It appears that most of the times, rad, indus and zn are the most influential linear separators for the clusters.

Super-Bonus

Instructions

Run the code below for the (scaled) train data that you used to fit the LDA. The code creates a matrix product, which is a projection of the data points.

# Use old train set that was analysed above
model_predictors <- train %>% select(-crime_quant)

# LDA model
lda.fit <- MASS::lda(crime_quant ~ ., data = train)

# Check the dimensions
dim(model_predictors)
## [1] 404  13
dim(lda.fit$scaling)
## [1] 13  3
# Matrix multiplication
matrix_product <- (as.matrix(model_predictors) %*% lda.fit$scaling) %>%
  data.frame()

Next, install and access the plotly package. Create a 3D plot (cool!) of the columns of the matrix product using the code below. Adjust the code: add argument color as a argument in the plot_ly() function. Set the color to be the crime classes of the train set. Draw another 3D plot where the color is defined by the clusters of the k-means. How do the plots differ? Are there any similarities? (0-3 points to compensate any loss of points from the above exercises)

Let’s first do the interactive 3D plot as crime quartile as the response variable.

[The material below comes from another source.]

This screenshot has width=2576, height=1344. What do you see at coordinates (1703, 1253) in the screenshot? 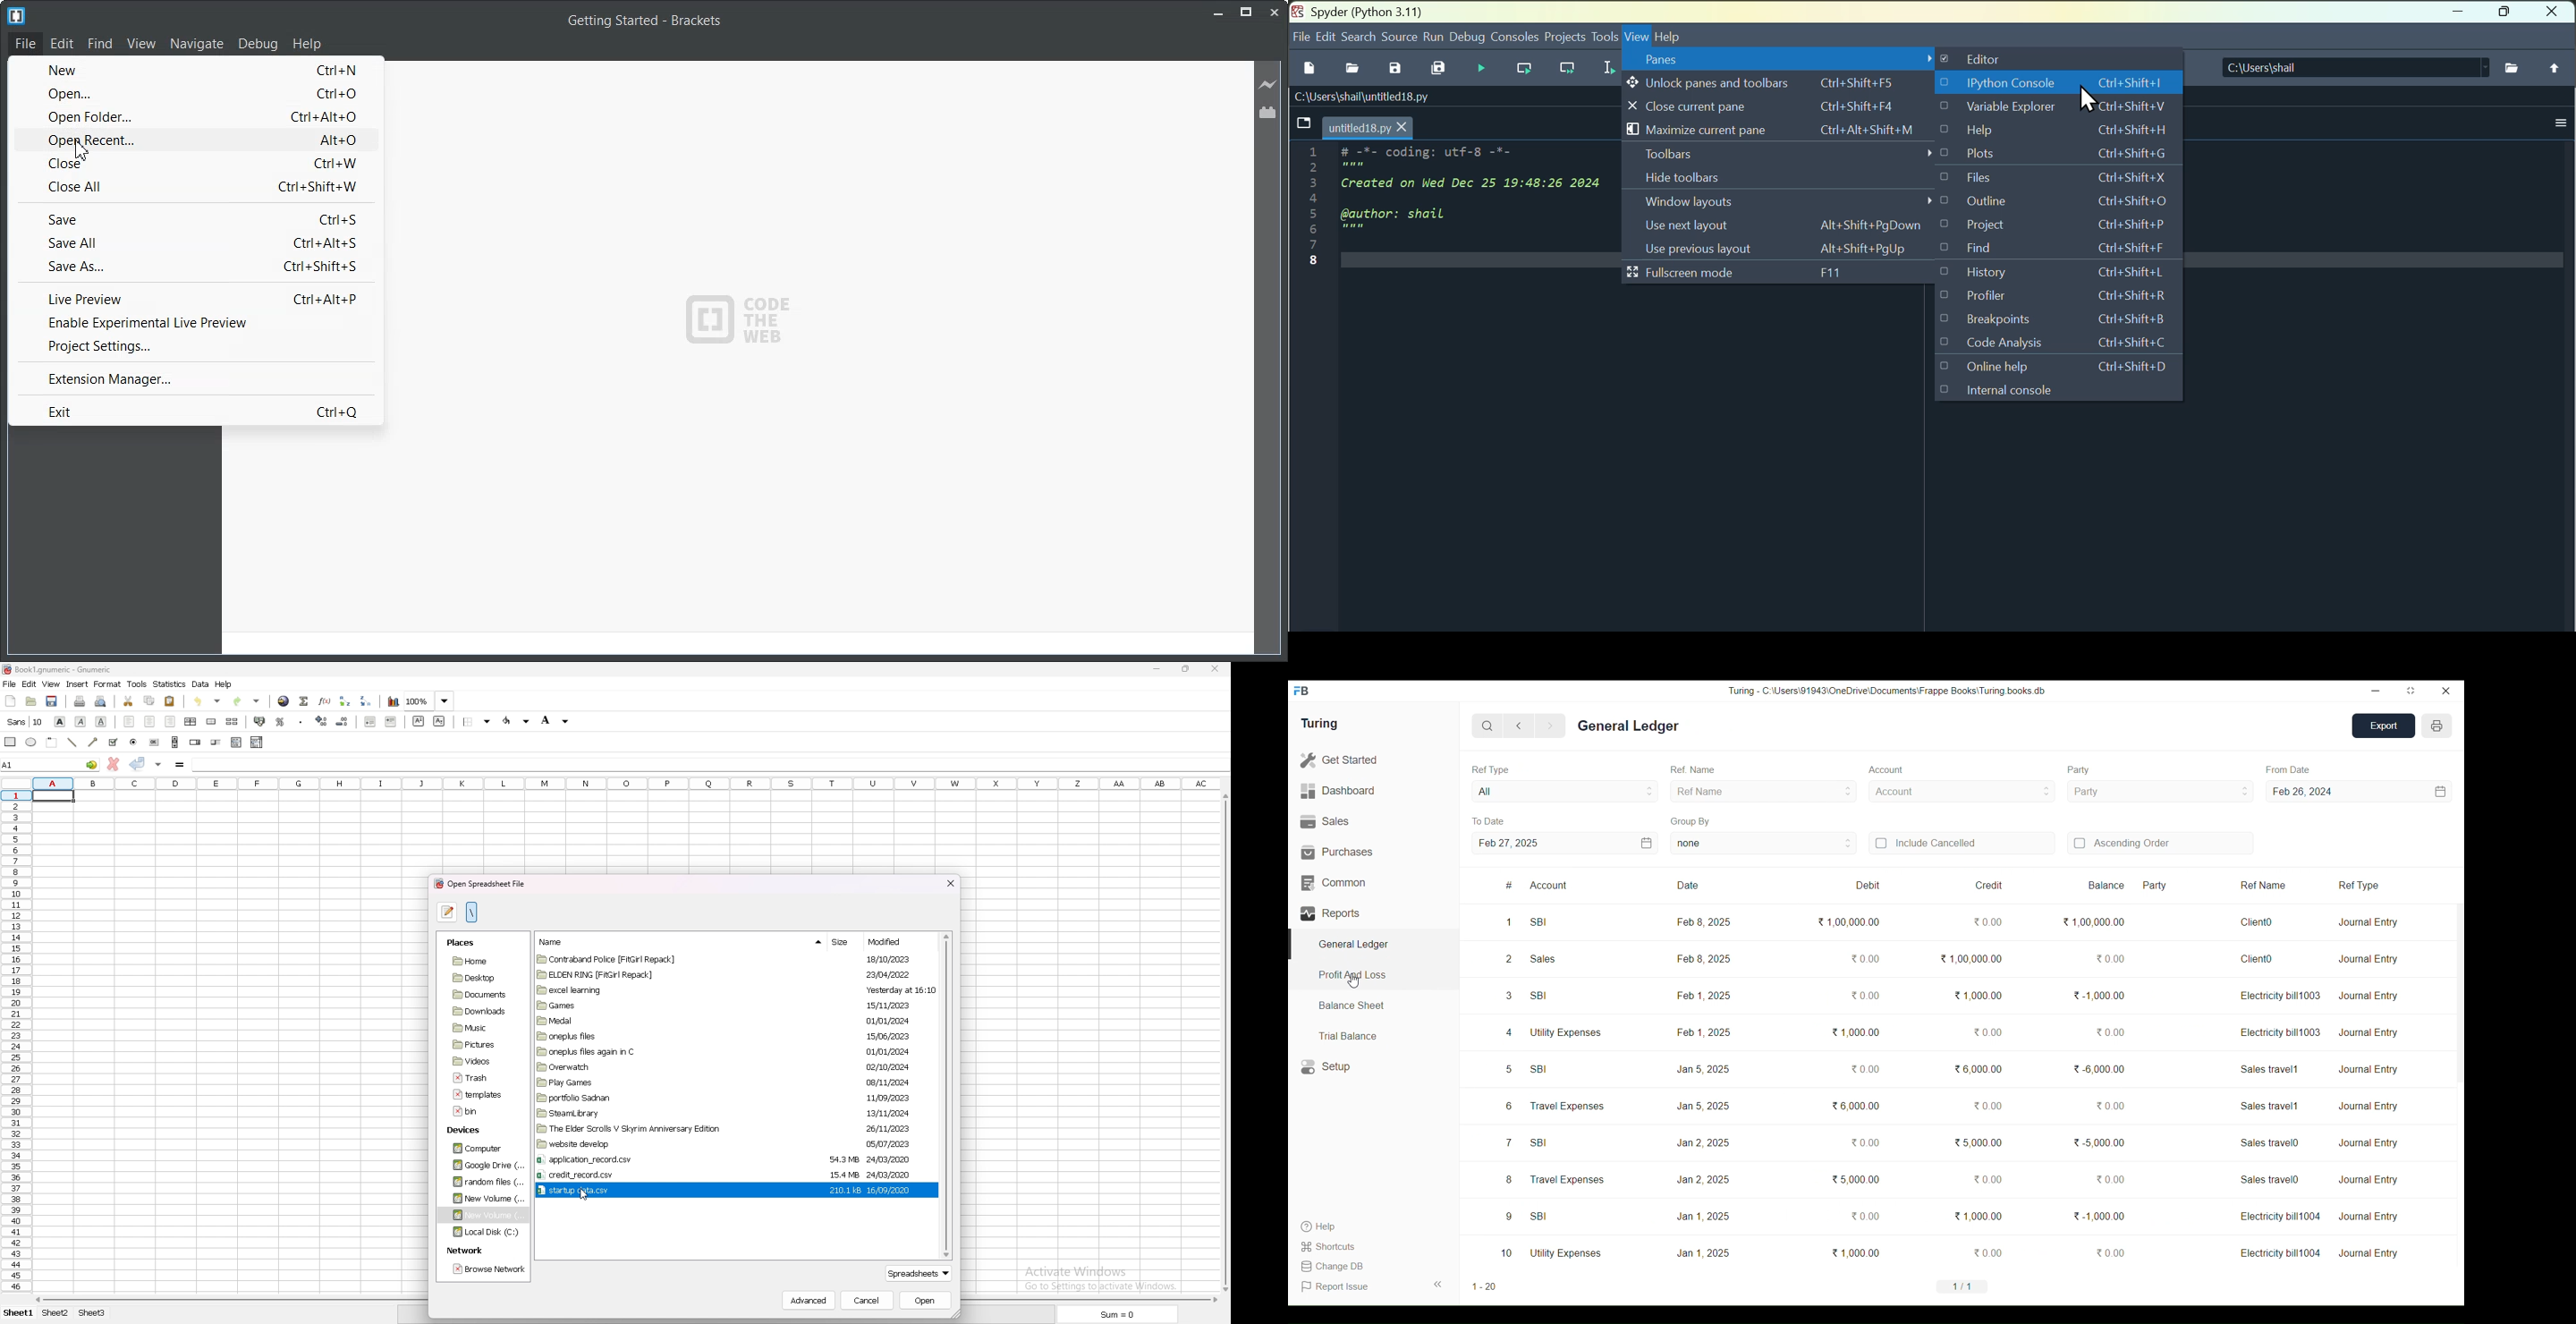
I see `Jan 1, 2025` at bounding box center [1703, 1253].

# Crime quartile as the response variable
plotly::plot_ly(
  x = matrix_product$LD1,
  y = matrix_product$LD2,
  z = matrix_product$LD3,
  type = 'scatter3d',
  mode = 'markers',
  color = train$crime_quant,
  colors = c("orange", "orangered", "purple", "dodgerblue2")
) %>%
  plotly::layout(
    font = list(color = 'white'),
    title = 'Crime quartile as the response variable',
    scene = list(
      xaxis = list(title = 'LD1'),
      yaxis = list(title = 'LD2'),
      zaxis = list(title = 'LD3')
    ),
    paper_bgcolor = backg
  )

Then let’s change the response variable to K-mean clusters obtained earlier in this assignment.

# Join
km_data <- train %>%
  rownames_to_column("id") %>%
  left_join(
    boston_z %>% rownames_to_column("id") %>% select(id, cluster),
    by = "id"
  ) %>% select(-id)
  
# K-mean cluster as the response variable
plotly::plot_ly(
  x = matrix_product$LD1,
  y = matrix_product$LD2,
  z = matrix_product$LD3,
  type = 'scatter3d',
  mode = 'markers',
  color = km_data$cluster,
  colors = c("orange", "orangered", "purple", "dodgerblue2")
) %>%
  plotly::layout(
    font = list(color = 'white'),
    title = 'K-mean cluster as the response variable',
    scene = list(
      xaxis = list(title = 'LD1'),
      yaxis = list(title = 'LD2'),
      zaxis = list(title = 'LD3')
    ),
    paper_bgcolor = backg
  )

The 3D plots seem almost identical irrespective of the grouping (color) variable (Crime quartile or K-mean clusters). There are only minor differences, such as a couple of blue dots in the purple cluster when using K-mean clusters to define colors. Fascinating!! The only possible explanation for the strikingly similar color patterns is that the crim variable is an important linear separator for the clusters and/or is intercorrelated to various other variables in the dataset.

# Run time
end.time <- Sys.time()
elapsed.time <- (end.time - start.time) %>% round()
elapsed.time
## Time difference of 27 secs